História de bem-te-vi
Com estas florestas de arranha-céus que vão crescendo, muita gente pensa que passarinho é coisa de jardim
zoológico; e outras até acham que seja apenas antiguidade de museu. Certamente chegaremos lá; mas por enquanto
ainda existem bairros afortunados onde haja uma casa, casa que tenha um quintal, quintal que tenha uma árvore. Bom
será que essa árvore seja a mangueira. Pois nesse vasto palácio verde podem morar muitos passarinhos.
Os velhos cronistas desta terra encantaram-se com canindés e araras, tuins e sabiás, maracanãs e “querejuás todos
azuis de cor finíssima...”. Nós esquecemos tudo: quando um poeta fala num pássaro, o leitor pensa que é leitura...
Mas há um passarinho chamado bem-te-vi. Creio que ele está para acabar.
E é pena, pois com esse nome que tem – e que é a sua própria voz – devia estar em todas as repartições e outros
lugares, numa elegante gaiola, para no momento oportuno anunciar a sua presença. Seria um sobressalto providencial e
sob forma tão inocente e agradável que ninguém se aborreceria.
O que leva a crer no desaparecimento do bem-te-vi são as mudanças que começo a observar na sua voz. O ano
passado, aqui nas mangueiras dos meus simpáticos vizinhos, apareceu um bem-te-vi caprichoso, muito moderno, que se
recusava a articular as três sílabas tradicionais do seu nome, limitando-se a gritar: “...te-vi! ...te-vi”, com a maior
irreverência gramatical. Como dizem que as últimas gerações andam muito rebeldes e novidadeiras, achei natural que
também os passarinhos estivessem contagiados pelo novo estilo humano.
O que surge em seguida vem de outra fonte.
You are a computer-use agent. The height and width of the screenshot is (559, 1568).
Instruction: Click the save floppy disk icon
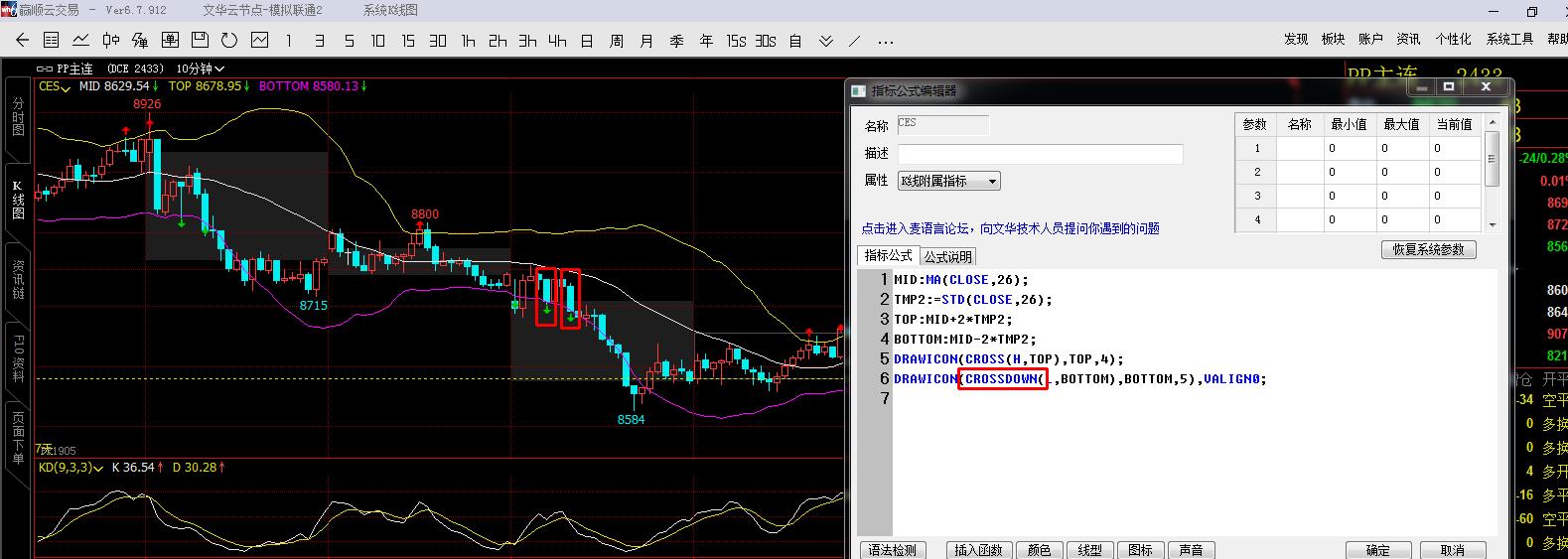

Logo a seguir, o mesmo passarinho, ou seu filho ou seu irmão – como posso saber, com a folhagem cerrada da
mangueira? – animou-se a uma audácia maior. Não quis saber das duas sílabas, e começou a gritar apenas daqui, dali,
invisível e brincalhão: “...vi! ...vi!...” o que me pareceu divertido, nesta era do twist.
O tempo passou, o bem-te-vi deve ter viajado, talvez seja cosmonauta, talvez tenha voado com o seu team de
futebol – que se não há de pensar de bem-te-vis assim progressistas, que rompem com o canto da família e mudam o
leme dos seus brasões? Talvez tenha sido atacado por esses crioulos fortes que agora saem do mato de repente e
disparam sem razão nenhuma no primeiro indivíduo que encontram.
Mas hoje ouvi um bem-te-vi cantar. E cantava assim: “Bem-bem-bem...te –vi!” Pensei: “É uma nova escola poética
que se eleva da mangueira!...” Depois, o passarinho mudou. E fez: “Bem-te-te-te...vi!” Tornei a refletir: “Deve estar
estudando a sua cartilha... Estará soletrando...” E o passarinho: “Bem-bem-bem...te-te-te... vi-vi-vi!”
Os ornitólogos devem saber se isso é caso comum ou raro. Eu jamais tinha ouvido uma coisa assim! Mas as
crianças, que sabem mais do que eu, e vão diretas aos assuntos, ouviram, pensaram e disseram: “Que engraçado! Um
bem-te-vi gago!”
(É: talvez não seja mesmo exotismo, mas apenas gagueira...)
(MEIRELES, Cecília. 1901-1964 – Escolha o seu sonho: (crônicas) – 26ª ed. – Rio de Janeiro: Record, 2005.)